Gainey gains fame beyond the gloves
Not only does Tommy Gainey make fellow country golfer Boo Weekley look like a city slicker, he is perhaps the most compelling rags-to-riches story on the PGA Tour since Lee Trevino.
Merry Mex had his Dr Pepper bottle. Gainey has his two gloves. Each has laughed all the way to Wells Fargo, to keep the golfy theme going.
Now that he has climbed from rural humble beginnings to the tour circle of winners, Gainey would appear worthy of, at the least, a made-for-cable flick. Pro bono suggestion: Woody Harrelson would fit the part.
This, of course, is a touching tale of a curiosity who wrapped insulation around water-heater tanks in South Carolina in the mid-1990s. That was back in the day when he would catch people by surprise playing money matches.
“When they saw me with two gloves on, they said, ‘Who is this guy with two gloves?’ ” Gainey once told me, referring to gambling opponents. “For them, it was like, ‘How much are we playing for, and how fast can he get to the first tee?’ ”
A few hundred lost dollars later, the challengers weren’t so enthusiastic.
It was four years ago that the self-taught Gainey evolved from novelty to threat, when he finished second to future Hall of Famer Davis Love III at the 2008 Children’s Miracle Network Hospitals Classic. Then last year, he transformed into a legitimate contender, finishing third four times and ending up 35th in earnings.
Now he’s 37, and you can call him a champion, for his closing 60 Sunday at the McGladrey Classic was good enough to beat 13-time tour winner David Toms by a stroke.
It’s probably safe to say he’s the lone tour champion to come out of Central Carolina Technical College. In golf terms, Oklahoma State it isn’t. Nor are there many touring pros who have majored in something called industrial maintenance.
“Man, it feels like a dream,” Gainey said soon after winning. “I’m just waiting for somebody to slap me upside the head or pinch me or something to wake me up.”
While the two-glove style derives from his youth-baseball days, the seeds of his 2011-12 success grew from performance in the minors. His two victories on the 2010 Nationwide Tour made him believe. His confidence had elevated when he returned to the big show, where he had fared no better than 148th in earnings from 2008-09.

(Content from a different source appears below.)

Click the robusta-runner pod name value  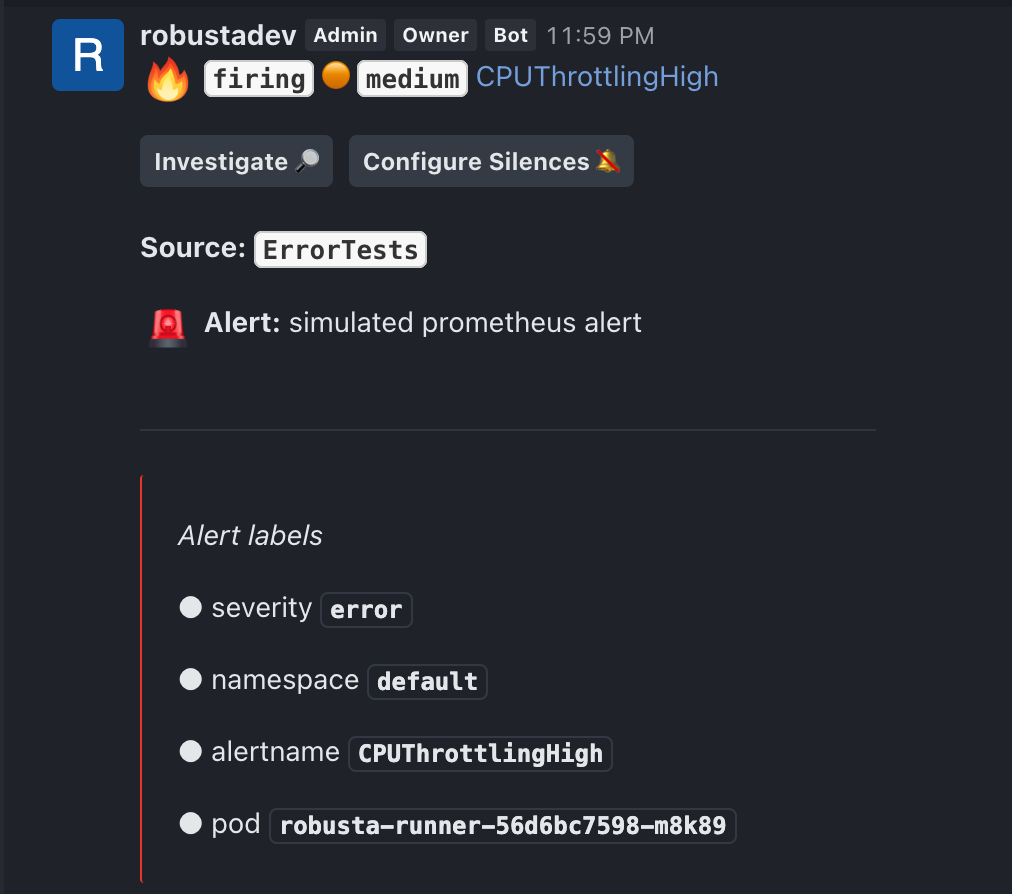503,826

“I don’t think people understand how good the Nationwide (now Web.com) Tour is,” Gainey said. “If you can compete out there, you can win here. It did me good going back to the Nationwide and getting more developed.”
Apparently so.
That development included improving his short game, which separates upper-level players from those below. The work and success have people viewing him differently. He long has been an aggressive player who swings “like he’s trying to kill a snake with a garden hose,” as Gainey maintains Golf Channel analyst Brandel Chamblee described. But now he’s more refined, with an all-around game, as he showed Sunday in making eight birdies and an eagle.
“I had a hot putter, and I rode it out,” Gainey said after taking only 24 putts.
Gainey had struggled pretty much all year, with the exception of a third place at Colonial. Jim Furyk, a 16-time winner, was among those who noticed. Hence, Furyk asked to play nine practice holes with Gainey last week, and a pep talk ensued.
“He just told me, ‘Tommy, you know, when you were on the mini-tours, you were kicking their tail, and now you get out here and you struggle a little bit,’ ” Gainey said. “(Furyk) said, ‘Man, don’t change your game. Just keep doing it. You got the game to be out here and to win. Just keep your head up and just keep trying, and sooner or later it’s going to happen.’ ”
Sooner, as Furyk well knows, for he finished third, two shots back.
If there was a mini-tour around in the 1990s, Gainey probably played on it. Tarheel, Hooters, Grey Goose Gateway, US Pro Golf, Teardrop, you name it. Gainey learned how to go low while competing against many players who also would graduate to the big tour.
“Mini-tours,” he said, “you gotta make a lot of birdies.”
Gainey concedes he thought about quitting at times. But he plowed through, and now he’s gushing.
“I consider this,” he said, “the best job in the world, bar none.”
Even better than wrapping insulation around water heaters for A.O. Smith Co.
“I met a lot of great people there, and I still miss them to this day,” Gainey said. “But I don’t miss scratching all over the place, if you catch my drift.”
We catch it — and don’t even need a glove or two.